AUTHOR=Wang Na , Liu Jun , Chai Bao , Yao Jianhong , Du Xufang , Mei Qi , Wang Xuena 

TITLE=Bidirectional two-sample Mendelian randomization analysis investigates causal associations between cathepsins and inflammatory bowel disease

JOURNAL=Frontiers in Genetics

VOLUME=Volume 15 - 2024

YEAR=2024

URL=https://www.frontiersin.org/journals/genetics/articles/10.3389/fgene.2024.1436407

DOI=10.3389/fgene.2024.1436407

ISSN=1664-8021

ABSTRACT=Cathepsins are key regulators of the pathology of gastrointestinal disorders such as inflammatory bowel disease (IBD), which as a kind of target protease and has attracted much attention in recent years.  IBD is a chronic and relapsing inflammatory disorder of the gut. Traditional studies have shown a correlation between cathepsin and the risk of IBD, while the causal relationship remains unclear. This study utilized Mendelian randomization techniques to evaluate the causal relationships between eleven cathepsins and the subtypes of IBD, such as ulcerative colitis (UC) and Crohn's disease (CD).

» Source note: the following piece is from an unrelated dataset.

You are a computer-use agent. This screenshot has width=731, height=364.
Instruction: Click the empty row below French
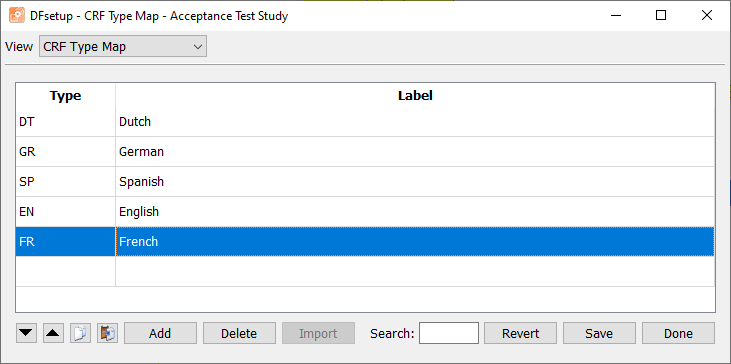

We also performed a series of sensitivity analyses to validate the primary Mendelian randomization (MR) results, which including Cochran’s Q test, MR PRESSO global test, and MR pleiotropy test. The forward MR analyses showed no significant association between cathepsins and IBD. Reverse Mendelian randomization analyses suggested that UC might lead to elevated cathepsin G levels [Inverse variance weighted (IVW): P = 0.038, b = 9.966], and CD might cause a decrease in cathepsin B levels [IVW: P = 0.002, b = -10.525] and cathepsin L1 levels [IVW: P = 0.045, b = -4.742]. Our findings offer novel and comprehensive evidence on the impact of UC or CD on cathepsins, potentially providing valuable insights into the treatment and prognosis of IBD.